The enduring divisiveness will surely be suspended during Sunday’s collective commemoration of the terrorist attacks. But, soon after the tears are wiped away and 9/11 recedes into our shared consciousness, the discord will certainly rush back.
Politicians seem to thrive on dysfunction and hysteria in order to justify their existence to fix the system. It almost seems as if Democrats and Republicans are always on the verge of grumbling about whether it’s night or what day of the week it is!
No one expects our politicians to kowtow or literally kiss each other’s asses — though that would be a welcome sight to many — but for the last two years Republicans seem to have a singular goal — get Obama out of the White House.

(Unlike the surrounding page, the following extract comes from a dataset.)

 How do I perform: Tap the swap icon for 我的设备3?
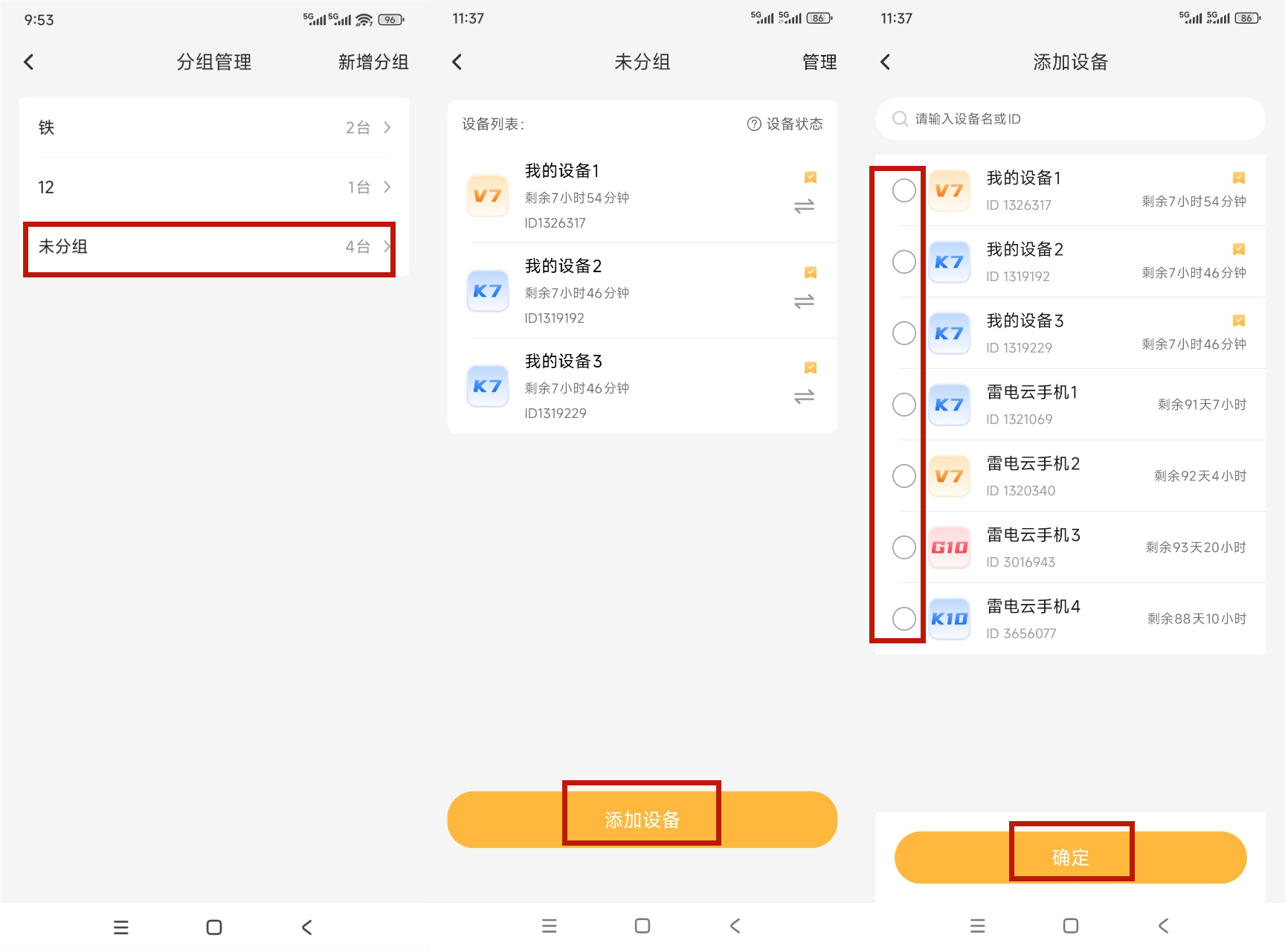[x=804, y=396]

For some it’s his politics, which turned out not to be as left of center as some envisioned, for others it’s his lack of leadership, which has not matured as some supporters desired, and to a small minority it’s the fact that they never wanted a black president, unless it would have possibly been former Gen. Colin Powell.
Remember when topics of debate were limited and disagreements were more or less civil? Everyone talked in circles and didn’t agree on much, but there was, at least, some consensus on what we should be talking about. Now, Americans, especially elected ones, seem to argue 24/7 about one thing or another. All-news, all-the-time cable channels and the Internet dispense an inordinate amount of heated discussions that provoke constant brouhahas.
Now that the vast cavity at Ground Zero, which once contained the identifiable New York City skyline, is rising in a blitz of concrete, glass and steel, it reminds me of one of the countless messages placed on the fencing that surrounded Ground Zero years ago. It read: “You have destroyed our buildings, but not our foundations.”
It’s now up to our purported leaders — elected and other wise — to keep that in mind as they must strive to strengthen the foundations of confidence that have, due largely to their dogmatism, been weakened in the decade after our nation was forever changed.
Instead of focusing on the next election, politicians must rework their agendas and concentrate on vital national issues. It’s probably too much to ask from a group mostly comprise of ego-driven men and women, but they, too, must rise — above their petty squabbles and rally as our countrymen did back then — to meet the challenges that have mounted in the last decade or the aftermath of 9/11/01 will persist another ten years.